What is required => Look through the records, and whenever a line includes the word "accomplish", copy it.

[[ Listed records, beginning ]]

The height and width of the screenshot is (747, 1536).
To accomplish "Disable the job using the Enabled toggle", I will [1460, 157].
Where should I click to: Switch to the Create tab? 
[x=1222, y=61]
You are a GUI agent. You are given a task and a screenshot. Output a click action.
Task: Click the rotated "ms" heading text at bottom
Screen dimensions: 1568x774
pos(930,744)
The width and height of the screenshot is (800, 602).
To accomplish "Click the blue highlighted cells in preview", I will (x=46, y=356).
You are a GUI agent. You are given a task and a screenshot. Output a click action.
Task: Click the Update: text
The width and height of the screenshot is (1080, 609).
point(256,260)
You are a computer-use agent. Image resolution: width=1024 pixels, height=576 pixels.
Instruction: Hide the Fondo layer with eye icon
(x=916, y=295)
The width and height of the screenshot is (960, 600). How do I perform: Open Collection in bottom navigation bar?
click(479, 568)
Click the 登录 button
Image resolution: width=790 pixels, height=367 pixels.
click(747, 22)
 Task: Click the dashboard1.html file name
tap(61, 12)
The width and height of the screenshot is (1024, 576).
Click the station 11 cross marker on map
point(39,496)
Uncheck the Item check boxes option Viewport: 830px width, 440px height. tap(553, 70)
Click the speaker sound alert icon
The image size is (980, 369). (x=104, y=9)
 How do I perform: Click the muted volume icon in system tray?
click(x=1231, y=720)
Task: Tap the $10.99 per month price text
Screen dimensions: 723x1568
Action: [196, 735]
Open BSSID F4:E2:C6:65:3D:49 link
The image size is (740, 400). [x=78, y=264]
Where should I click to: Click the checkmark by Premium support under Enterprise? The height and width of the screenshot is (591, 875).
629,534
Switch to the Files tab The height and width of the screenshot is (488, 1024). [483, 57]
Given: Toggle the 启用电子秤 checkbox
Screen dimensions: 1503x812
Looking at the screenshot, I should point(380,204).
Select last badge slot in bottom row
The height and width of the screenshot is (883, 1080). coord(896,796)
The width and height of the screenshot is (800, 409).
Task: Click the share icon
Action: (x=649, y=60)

[[ Listed records, end ]]

Expected output =>
To accomplish "Disable the job using the Enabled toggle", I will [1460, 157].
To accomplish "Click the blue highlighted cells in preview", I will (x=46, y=356).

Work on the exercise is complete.